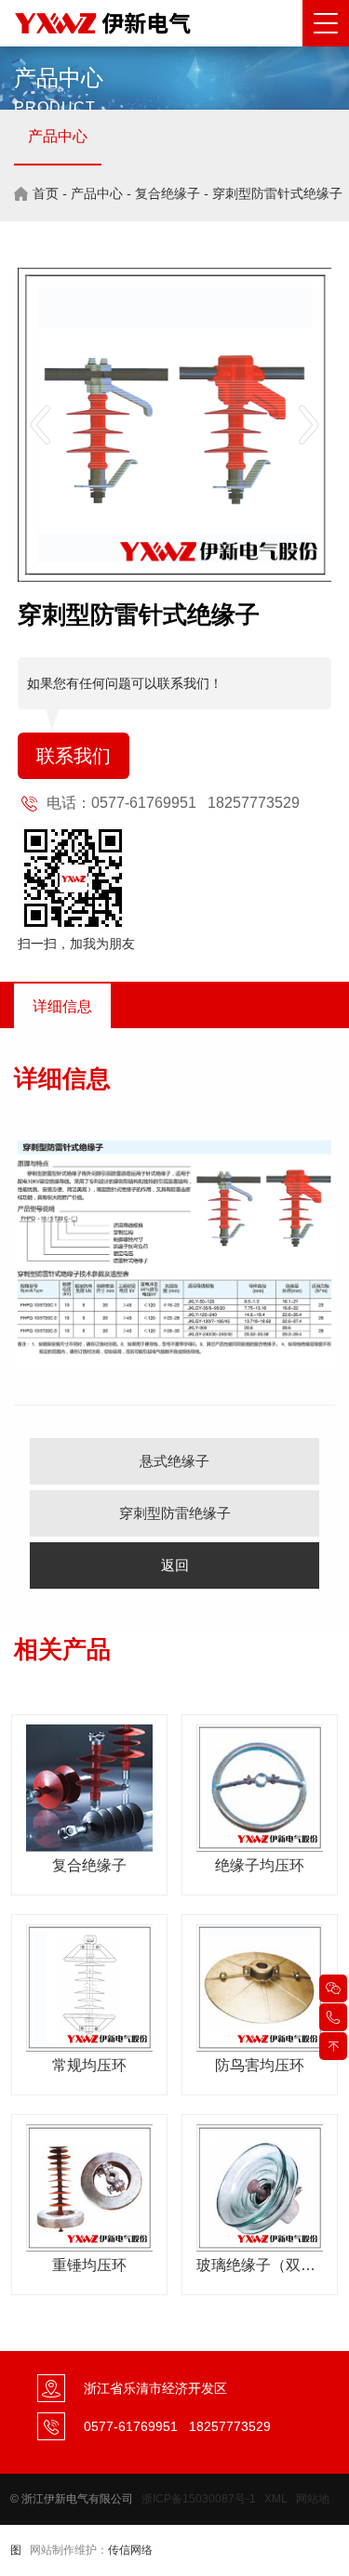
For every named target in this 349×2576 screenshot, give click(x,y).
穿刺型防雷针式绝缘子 (277, 193)
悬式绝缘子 (174, 1461)
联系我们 (73, 756)
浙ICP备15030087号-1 (198, 2498)
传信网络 (130, 2549)
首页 (46, 193)
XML (276, 2498)
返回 (175, 1565)
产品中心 (57, 136)
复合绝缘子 (167, 193)
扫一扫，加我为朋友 (76, 943)
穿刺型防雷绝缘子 (175, 1513)
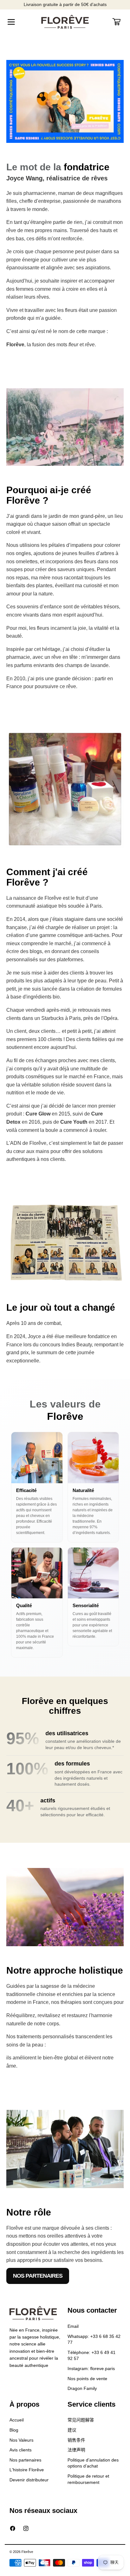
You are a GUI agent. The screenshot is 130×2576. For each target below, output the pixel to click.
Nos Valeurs (21, 2440)
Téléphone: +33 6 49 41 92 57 (91, 2355)
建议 (72, 2430)
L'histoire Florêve (26, 2469)
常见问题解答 (81, 2419)
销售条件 (76, 2440)
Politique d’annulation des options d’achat (93, 2463)
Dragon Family (82, 2388)
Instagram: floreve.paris (91, 2368)
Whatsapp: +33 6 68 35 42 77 (94, 2339)
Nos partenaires (37, 2276)
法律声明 (76, 2449)
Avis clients (20, 2449)
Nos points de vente (87, 2378)
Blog (13, 2430)
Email (73, 2326)
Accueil (16, 2419)
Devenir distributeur (29, 2479)
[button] (11, 21)
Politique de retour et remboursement (88, 2479)
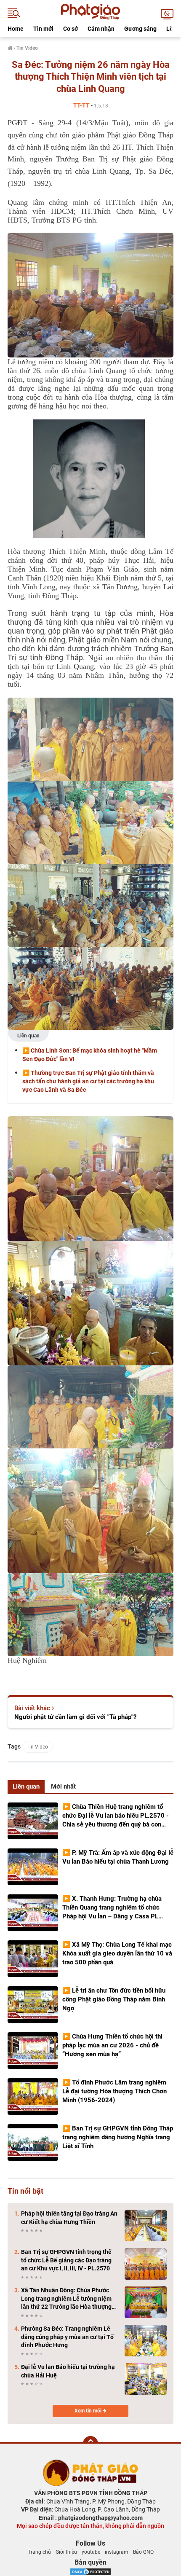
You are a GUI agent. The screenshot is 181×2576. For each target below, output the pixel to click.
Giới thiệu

*Instructions for the task*.
Transcribe the entries above verbatim, excluding any image.

*Output for this exercise*.
For every named target in this 349×2576 screenshot, give click(x,y).
穿刺型防雷针式绝缘子 (277, 193)
悬式绝缘子 (174, 1461)
联系我们 (73, 756)
浙ICP备15030087号-1 (198, 2498)
传信网络 (130, 2549)
首页 (46, 193)
XML (276, 2498)
返回 (175, 1565)
产品中心 (57, 136)
复合绝缘子 (167, 193)
扫一扫，加我为朋友 (76, 943)
穿刺型防雷绝缘子 (175, 1513)
You are a GUI agent. The screenshot is 130×2576. For each target below, output the pixel to click.
Nos Valeurs (21, 2440)
Téléphone: +33 6 49 41 92 57 (91, 2355)
建议 (72, 2430)
L'histoire Florêve (26, 2469)
常见问题解答 (81, 2419)
销售条件 (76, 2440)
Politique d’annulation des options d’achat (93, 2463)
Dragon Family (82, 2388)
Instagram: floreve.paris (91, 2368)
Whatsapp: +33 6 68 35 42 77 (94, 2339)
Nos partenaires (37, 2276)
法律声明 (76, 2449)
Avis clients (20, 2449)
Nos points de vente (87, 2378)
Blog (13, 2430)
Email (73, 2326)
Accueil (16, 2419)
Devenir distributeur (29, 2479)
[button] (11, 21)
Politique de retour et remboursement (88, 2479)
You are a GUI agent. The screenshot is 181×2576. For each target below, output the pixel to click.
Giới thiệu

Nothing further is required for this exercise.